Again, I see nothing in the ruling which declares open season on individuals with disabilites be they physical, or emotional. I see nothing in the ruling which declares socioeconomic status is an acceptable yardstick in determining who should or shouldn't be permitted to seek Physician Assisted Death. I do not see anything in the declaration that the Supreme Court has made that indicates the courts are signalling the Government or Physicians to engage in Eugenics and determine who is fit to live and who must be counselled to die.

I see nothing like that in what was actually part of the declaration.

I suppose I am not surprised that some people would feel that is exactly what is at stake. I see nothing in the declaration which validates those feelings. In fact, from what I read in the declaration I see much which suggests that the Supreme Court of Canada would reject any forthcoming legislation which does not protect those who are vulnerable and who did benefit from the the absolute prohibition.
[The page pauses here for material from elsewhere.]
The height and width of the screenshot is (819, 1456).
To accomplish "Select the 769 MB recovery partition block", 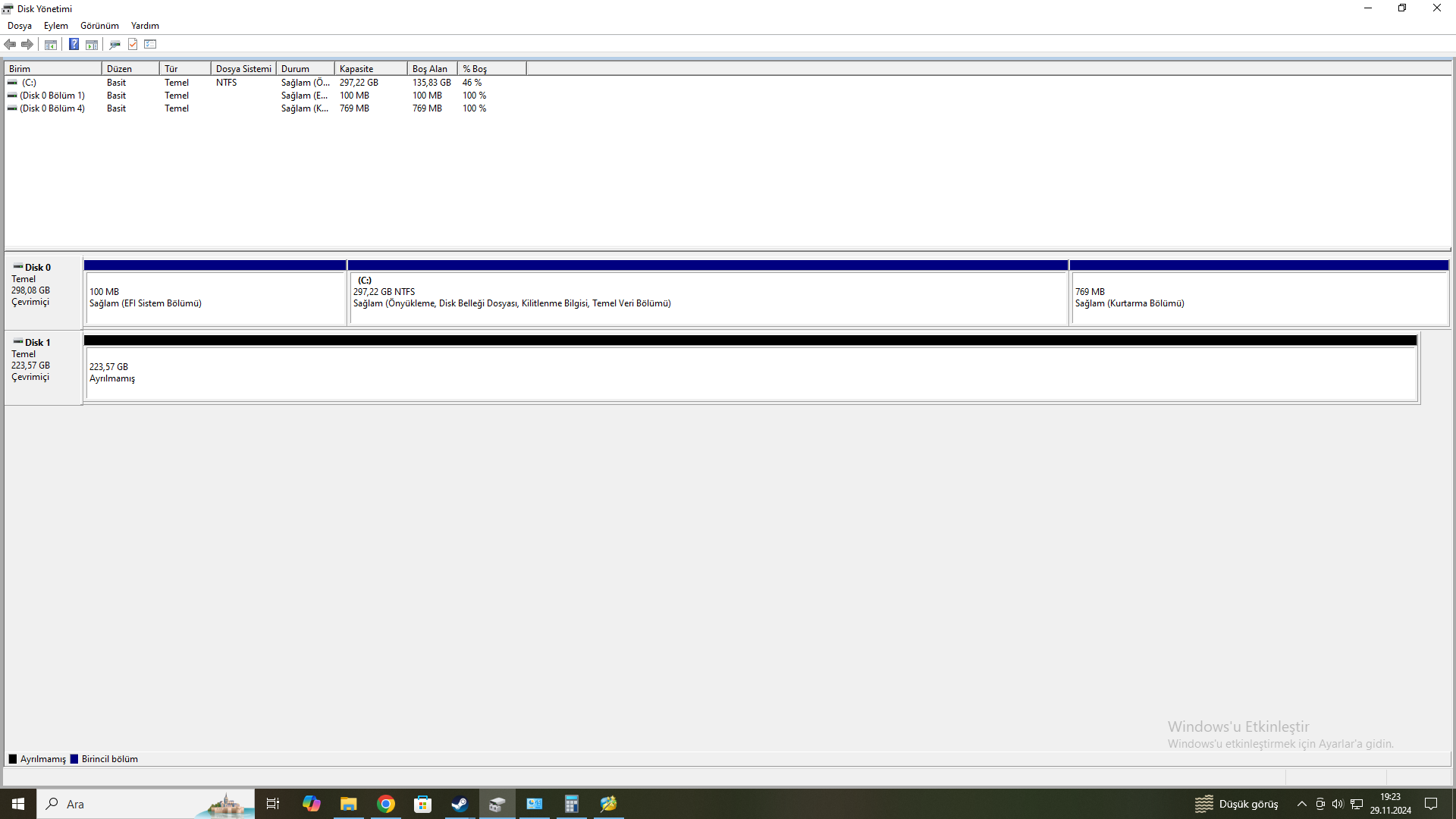I will [1258, 298].
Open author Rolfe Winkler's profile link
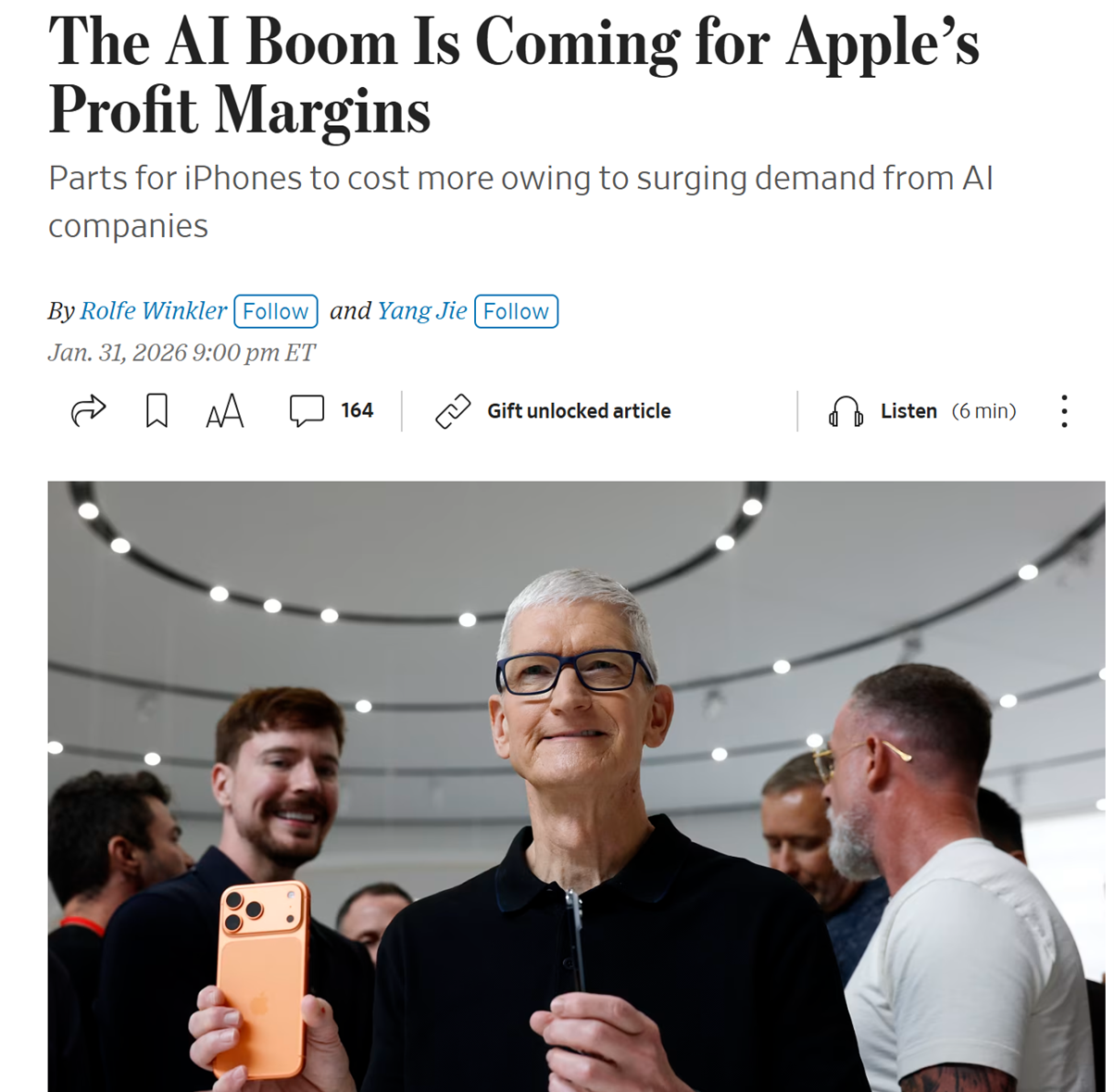 153,311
And that isn't because I lack imagination or disregard disability of any kind. It is because I read the ruling and noted what the Supreme Court of Canada affirmed (that the vulnerable need protection) and what the Supreme Court of Canada rejected (that a blanket prohibition delivers justice to all persons). The Supreme Court of Canada rendered a decision which respects nuance and seeks legislation which also respects the nuance rather than legislation which callously prohibits individuals in pain from seeking remedy for that pain.